Retour en grandes pompes pour Lofofora. Après 15 ans d’activité, et des centaines de concerts, les vétérans de la fusion métal ne sont pas décidés à débrancher les amplis, et reviennent avec un 6e album studio placé sous le signe de l’urgence.

Premier constat : Mémoire de singes ne fait pas dans la dentelle. Rythme lourd et vigoureux, guitares saturées, voix encore plus rugueuse qu’à l’habitude… Lofofora a décidé de faire un album rentre-dedans, pas de ballade, tout juste de rares pauses sur les titres les moins rapides (Dernier Jugement, intro de Nobody’s Perfect). Le son de ce Mémoire de singes interpelle ; la guitare est bien plus mise en avant qu’auparavant, la voix de Reuno parait plus produite. C’est le fruit du travail de Laurent Etxemendi, responsable notamment du son du dernier Gojira ; il s’est chargé de produire Mémoire de singes de la même manière qu’il aurait produit un Gojira. Du coup, le son est globalement plus lissé, notamment sur les voix et sur les grattes, mais il est assez éloigné du son habituel de Lofofora ; la batterie semble légèrement en sourdine, et surtout la basse est totalement dilué sous le déluge de guitare. Tout cela reste très audible, voire agréable sur certains titres, mais au final, le passage de Lofofora à un son plus moderne apparaît mitigé.

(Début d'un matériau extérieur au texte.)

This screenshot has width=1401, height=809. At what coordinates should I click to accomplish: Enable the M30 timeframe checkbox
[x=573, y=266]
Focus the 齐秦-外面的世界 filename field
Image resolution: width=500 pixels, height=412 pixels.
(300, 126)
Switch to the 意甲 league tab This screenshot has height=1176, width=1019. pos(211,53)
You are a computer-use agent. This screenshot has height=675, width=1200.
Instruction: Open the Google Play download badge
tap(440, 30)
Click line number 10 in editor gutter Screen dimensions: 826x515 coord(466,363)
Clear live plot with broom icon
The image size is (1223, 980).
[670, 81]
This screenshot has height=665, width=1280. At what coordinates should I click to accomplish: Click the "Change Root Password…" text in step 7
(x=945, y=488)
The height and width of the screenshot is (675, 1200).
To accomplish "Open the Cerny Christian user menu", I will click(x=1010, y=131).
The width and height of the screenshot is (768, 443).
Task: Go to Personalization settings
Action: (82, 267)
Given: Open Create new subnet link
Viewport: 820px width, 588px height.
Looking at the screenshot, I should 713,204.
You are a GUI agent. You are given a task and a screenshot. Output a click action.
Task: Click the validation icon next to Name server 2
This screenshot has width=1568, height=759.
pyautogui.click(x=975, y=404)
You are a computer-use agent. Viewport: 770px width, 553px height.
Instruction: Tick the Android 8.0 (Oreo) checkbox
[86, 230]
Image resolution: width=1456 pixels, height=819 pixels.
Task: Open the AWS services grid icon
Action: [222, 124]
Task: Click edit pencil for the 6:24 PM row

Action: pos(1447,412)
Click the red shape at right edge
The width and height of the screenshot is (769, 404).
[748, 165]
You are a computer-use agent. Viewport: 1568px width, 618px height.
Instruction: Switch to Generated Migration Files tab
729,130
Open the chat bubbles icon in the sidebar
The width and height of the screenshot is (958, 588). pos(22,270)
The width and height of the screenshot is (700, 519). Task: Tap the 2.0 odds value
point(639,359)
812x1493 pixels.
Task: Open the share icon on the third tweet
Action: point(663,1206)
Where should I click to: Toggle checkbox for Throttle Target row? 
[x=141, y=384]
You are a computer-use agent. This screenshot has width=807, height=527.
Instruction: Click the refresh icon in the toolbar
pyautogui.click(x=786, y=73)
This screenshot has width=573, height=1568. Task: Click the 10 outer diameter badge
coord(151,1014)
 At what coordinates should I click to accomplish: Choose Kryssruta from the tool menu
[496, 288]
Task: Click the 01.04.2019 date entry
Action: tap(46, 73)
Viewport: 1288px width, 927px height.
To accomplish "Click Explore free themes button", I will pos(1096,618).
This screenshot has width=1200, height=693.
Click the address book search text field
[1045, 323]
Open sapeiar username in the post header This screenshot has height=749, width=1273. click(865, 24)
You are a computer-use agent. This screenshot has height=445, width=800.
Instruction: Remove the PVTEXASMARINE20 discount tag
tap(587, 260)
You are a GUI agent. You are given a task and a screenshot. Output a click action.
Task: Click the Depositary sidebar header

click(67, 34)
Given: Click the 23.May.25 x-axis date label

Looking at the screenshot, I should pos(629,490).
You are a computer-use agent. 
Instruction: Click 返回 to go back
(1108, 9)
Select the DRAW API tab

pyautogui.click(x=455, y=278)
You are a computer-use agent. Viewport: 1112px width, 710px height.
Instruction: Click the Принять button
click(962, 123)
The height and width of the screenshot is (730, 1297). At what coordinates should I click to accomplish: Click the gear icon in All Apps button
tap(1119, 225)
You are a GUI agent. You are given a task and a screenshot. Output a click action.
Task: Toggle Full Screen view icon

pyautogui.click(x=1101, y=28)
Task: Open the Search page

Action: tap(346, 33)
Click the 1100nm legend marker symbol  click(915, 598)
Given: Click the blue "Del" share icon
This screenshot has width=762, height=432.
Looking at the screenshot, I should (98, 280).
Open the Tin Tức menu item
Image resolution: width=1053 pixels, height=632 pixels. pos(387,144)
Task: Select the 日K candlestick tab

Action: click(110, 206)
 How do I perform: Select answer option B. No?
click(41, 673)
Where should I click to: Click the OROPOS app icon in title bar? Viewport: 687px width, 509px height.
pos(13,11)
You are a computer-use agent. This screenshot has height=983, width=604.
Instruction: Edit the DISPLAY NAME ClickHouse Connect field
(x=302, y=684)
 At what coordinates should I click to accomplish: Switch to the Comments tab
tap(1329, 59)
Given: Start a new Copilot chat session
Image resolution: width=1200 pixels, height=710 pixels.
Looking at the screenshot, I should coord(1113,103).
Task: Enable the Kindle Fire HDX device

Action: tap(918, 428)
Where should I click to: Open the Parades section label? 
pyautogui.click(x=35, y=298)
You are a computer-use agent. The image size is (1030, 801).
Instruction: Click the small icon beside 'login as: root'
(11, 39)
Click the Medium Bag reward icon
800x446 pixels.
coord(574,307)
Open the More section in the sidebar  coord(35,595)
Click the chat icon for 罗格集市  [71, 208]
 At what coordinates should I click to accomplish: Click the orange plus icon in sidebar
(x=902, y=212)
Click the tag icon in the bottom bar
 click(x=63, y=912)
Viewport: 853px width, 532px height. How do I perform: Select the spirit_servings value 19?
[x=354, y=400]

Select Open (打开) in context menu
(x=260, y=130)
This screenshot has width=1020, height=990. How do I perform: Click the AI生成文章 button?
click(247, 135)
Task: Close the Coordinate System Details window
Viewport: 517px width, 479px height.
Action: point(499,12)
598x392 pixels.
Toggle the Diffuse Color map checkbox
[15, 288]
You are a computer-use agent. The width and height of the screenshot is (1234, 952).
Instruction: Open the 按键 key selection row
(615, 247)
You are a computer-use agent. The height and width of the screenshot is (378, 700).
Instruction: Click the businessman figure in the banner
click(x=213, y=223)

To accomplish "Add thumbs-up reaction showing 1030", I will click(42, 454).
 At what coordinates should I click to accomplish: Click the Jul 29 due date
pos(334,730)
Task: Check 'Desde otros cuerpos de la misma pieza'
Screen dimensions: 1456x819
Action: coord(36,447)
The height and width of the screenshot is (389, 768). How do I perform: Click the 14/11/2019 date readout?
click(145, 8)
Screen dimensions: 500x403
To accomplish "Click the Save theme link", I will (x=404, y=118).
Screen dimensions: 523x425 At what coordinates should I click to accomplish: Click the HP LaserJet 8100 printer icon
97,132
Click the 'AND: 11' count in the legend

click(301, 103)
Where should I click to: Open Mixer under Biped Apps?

Au niveau des compos, Lofofora reste assez traditionnel. En l’absence de morceau calmes et groovy (Viscéral, Histoire Naturelle, l’Eclipse sur les précédents albums), Lofofora pratique un métal lourd et puissant, avec des influences punk très assumées. On retrouve les riffs plombés, les breaks empruntés au punk ; le rythme est très rapide, voire frénétique (Employé du mois), et le batteur fait un peu d’excès de zèle sur la double pédale. Heureusement, on est loin d’un énième album de métalcore, les morceaux sont efficaces, on a vite fait de headbanguer sur les meilleurs titres et c’est bien là le principal. On notera le très bon Nobody’s Perfect, avec son rythme tribal et ses couplets lancinants, ainsi que le très punk/hardcore Trop.

Il y a quand même quelques ombres au tableau. Tout d’abord, la pochette réalisé par King Ju de Stupeflip. Si elle est très fidèle à l’esprit du Stup’, elle est vraiment chargée, peu attractive, et dénote vraiment par rapport à la sobriété des précédents albums de Lofofora. King Ju en profite pour venir poser ses lyrics malfaisants sur le rap/métal Torture. Le titre en soit n’est pas exceptionnel, mais ça fait bien plaisir de retrouver Stupeflip. Ensuite, les textes sont un peu décevants. Comme l’album est globalement très rentre-dedans, la plume de Reuno est plus virulente (année d’élections oblige) mais se fait bien moins subtile qu’à l’accoutumée. Quelques chansons très moyennes (5h43, l’insipide Nuit Blanche) finissent d’assombrir le tableau.

Malgré ces quelques défauts, Mémoire de singes reste un bon album le Lofofora, déroutant certes, mais également énergique, contentant son lot de titres vraiment taillés pour le live.